Dear Editor,
In response to your news article, ‘Synergy clearing road site,’ (October 19), I want to challenge your newspaper as well as all other private media houses to sharpen focus on this entire project, starting with this road for which Mr Makeshwar ‘Fip’ Motilall was awarded US$15.4M from public funds to construct.
From the time this road project was awarded to Mr Motilall earlier this year, the public has yet to receive convincing documentation of his trumpeted road-building experience in Florida and Georgia, and what is worse, the government does not seem to care.
If there is any entity that deserves to come under intense scrutiny in this project, it is the Jagdeo government, because whatever questions we have about Synergy should actually be directed to the government, which had an association with Mr Motilall before this year’s announced awarding of the road project.
Thanks to Kaieteur News, last July we saw a copy of a 2006 Memorandum of Understanding that was signed by Mr Motilall, Prime Minister Mr Samuel Hinds, and then Chairman of the GPL, Mr Joseph Ali for Mr Motilall to build the entire Amaila Falls Hydro Project and not just the road to the power generating facility. And the government appeared unfazed by the embarrassing revelation and continued working with Mr Motilall, who recently stepped out from the shadow of the government long enough to field questions about his company and the project in what some view as a staged interview.
In the interview, Mr Motilall insisted that he had built roads in Florida and Georgia, but as is known with most major construction companies, pictures are taken of projects from start to finish for future public relations and marketing purposes.
So where are the pictures of Mr Motilall’s roads built in Florida and Georgia? I am willing to even settle for new pictures of the roads, identifying their exact locations for easy verification with the Florida and Georgia Departments of Highways.
Editor, how the government can award Mr Motilall US$15.4M even though there is no convincing evidence of his road-building experience is at the core of ongoing questions of the government’s lack of transparency and even reckless disregard for public concerns over projects and deals involving public funds and resources.
In a rather pertinent article by Mr Sharief Khan in the December 19, 1999 edition of the Guyana Chronicle, ‘Corruption laws to cover officers in revenue agencies,’ President Bharrat Jagdeo drew thunderous applause from a gathering of Guyanese in Mr Motilall’s home state, Florida, when he announced plans in 1999 “to wipe out corruption and ensure transparency in [government] departments.”
The Chronicle article continued by noting President Jagdeo reiterated that he intends to “get rid of this [corruption] problem… and everyone in my government would have to conduct their business transparently or they would not have a part in the government.”
“I intend to ensure that all people in public office [declare their assets]… because we have had a history of a lack of transparency and some corruption in government services…” he said as he made transparency in government the theme of his speeches shortly after assuming the presidency in August 1999.

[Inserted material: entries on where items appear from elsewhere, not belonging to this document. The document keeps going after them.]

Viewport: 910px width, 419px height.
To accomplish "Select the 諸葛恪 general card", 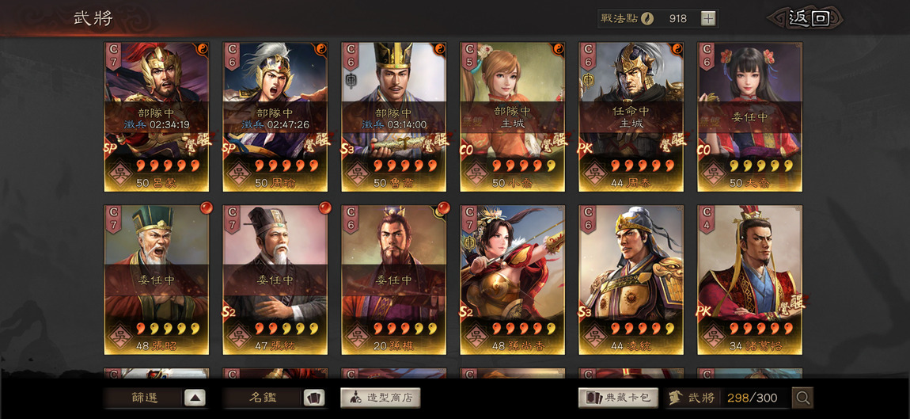I will pyautogui.click(x=750, y=280).
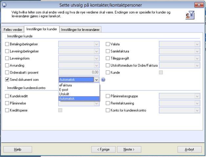Enable the Betalingsbetingelser checkbox
206x157 pixels.
point(7,44)
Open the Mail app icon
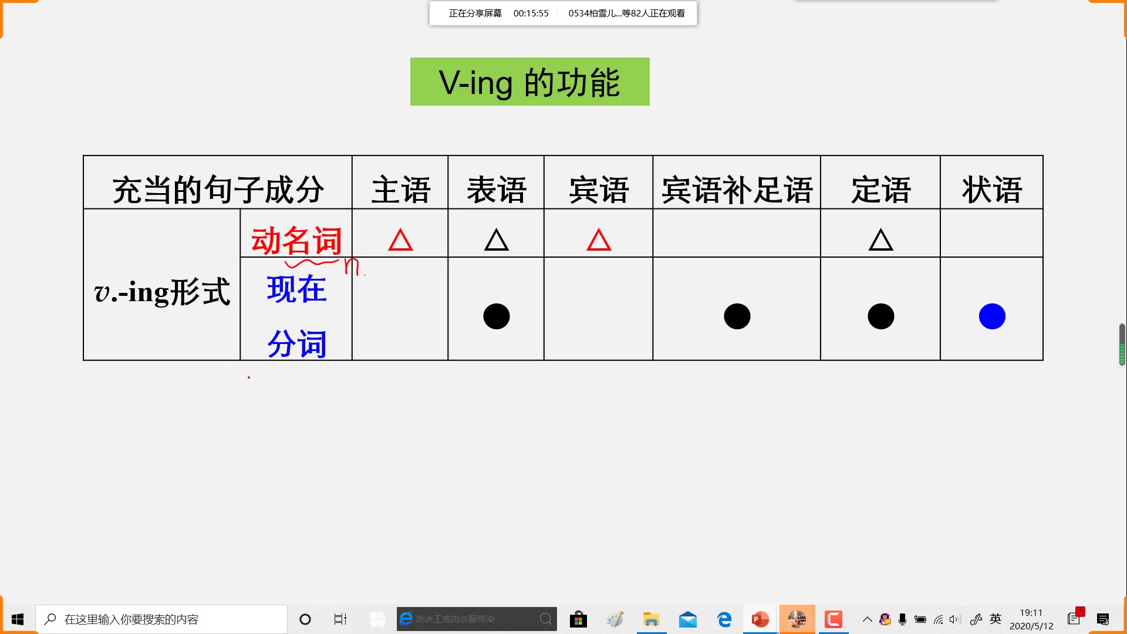 687,619
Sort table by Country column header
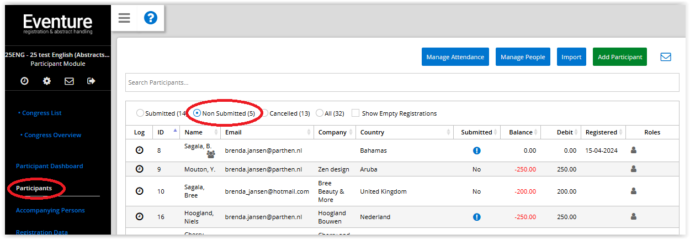The image size is (690, 239). (372, 132)
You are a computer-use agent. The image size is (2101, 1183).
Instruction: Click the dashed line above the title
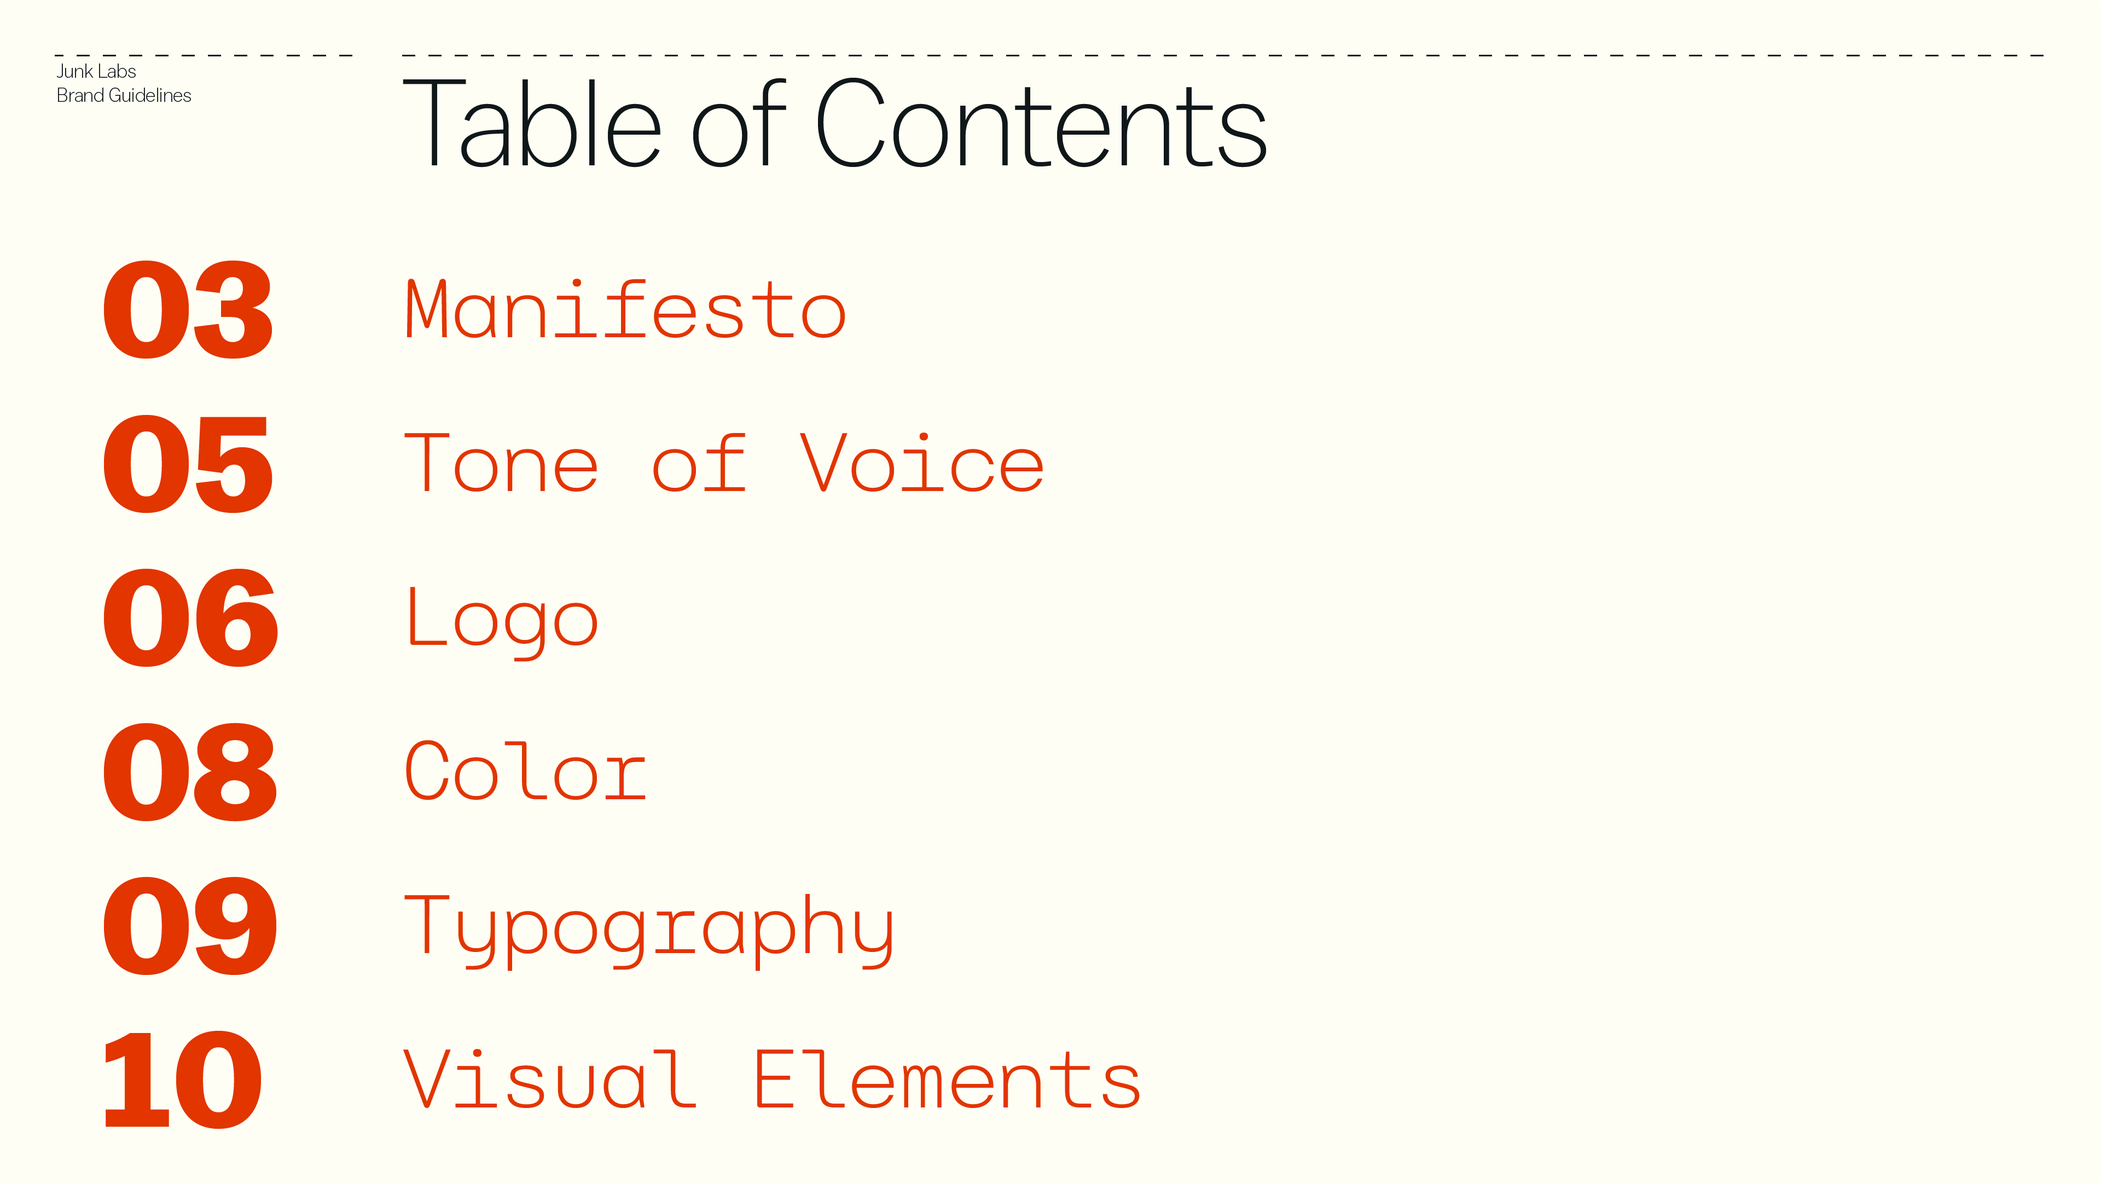tap(1223, 55)
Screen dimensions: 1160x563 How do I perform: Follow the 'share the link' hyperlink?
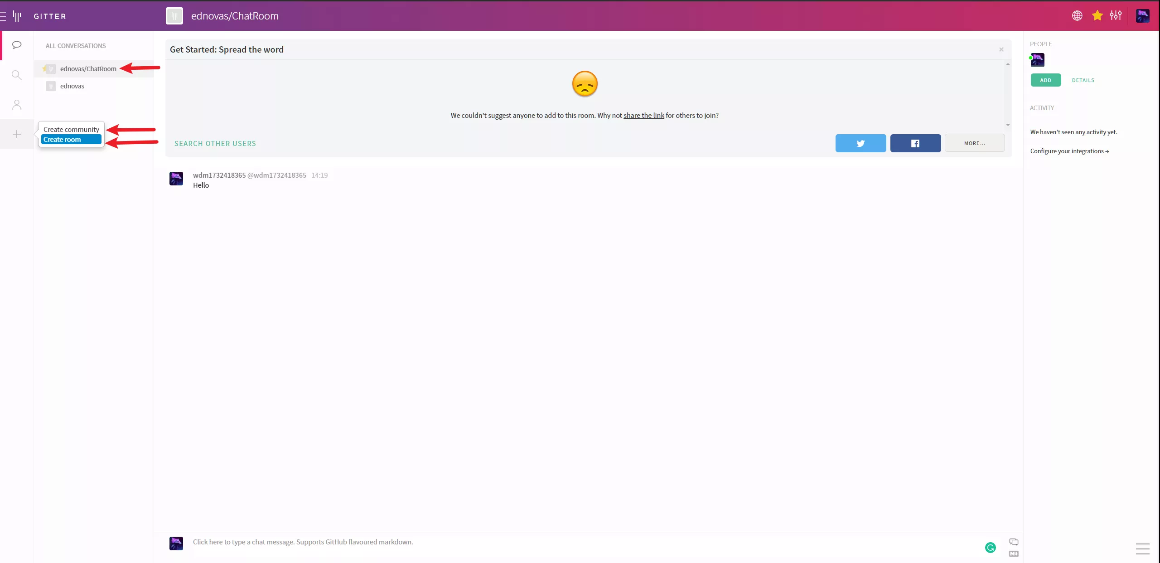(x=643, y=116)
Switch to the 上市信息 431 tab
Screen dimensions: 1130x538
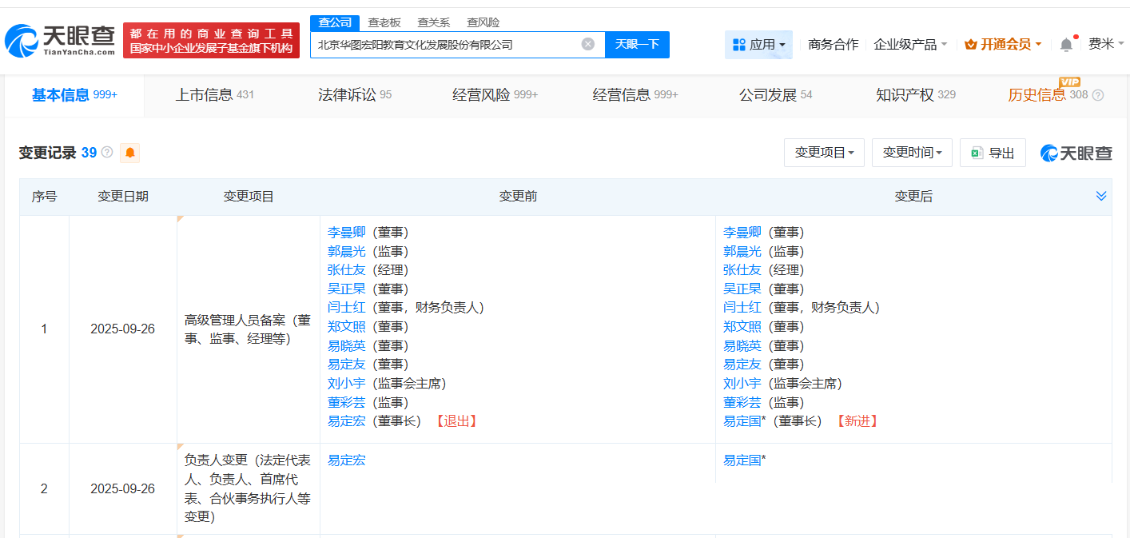213,94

How can the President talk big about assuring transparency in 1999, yet here we are almost two months shy of the eleventh anniversary of his no-nonsense anti-corruption and pro-transparency speech, and there is a lack of transparency in the awarding of taxpayers’ money to Mr Motilall to build a road even though Mr Motilall never provided evidence to the public of road-building experience?
And unlike the President’s Florida speech that specifically targeted Guyanese revenue officers for corrupt practices, today’s corruption is so rampant throughout government that the lack of concerted efforts to stamp out the practice is what is making the public believe the practice is being sanctioned by officials.
I want to reiterate my challenge to private media houses to find ‘creative ways’ to get their own pictures and inside scoops about this road project that so far lacks transparency. It is not enough for us to accept Mr Motilall’s word that “Guyanese would be allowed to monitor the project” or about “persons being allowed to visit the site as long as it was safe.”
Monitor? In an August 4 SN story, President Jagdeo told reporters they could contact Senior Engineer, Mr Walter Willis for information on the road contract. Mr Willis, when contacted, said he could not speak unless he was authorized by the President and that the President had not communicated with him.
Ironically, Head of the National Industrial and Commercial Investment Ltd (NICIL) Winston Brassington has stated that Synergy has significant road-building experience in the US states of Georgia and Florida (SN, August 4). If Mr Brassington was part of the technical team that awarded Mr Motilall the project, then can Mr Brassington produce documentation of the roads Mr Motilall built?
Media houses do not know whether the foreign skills needed for the project have arrived (‘Chinese workers for Amaila road building’ SN, July 24).
Maybe someone needs to give the President a copy of his 1999 Florida speech.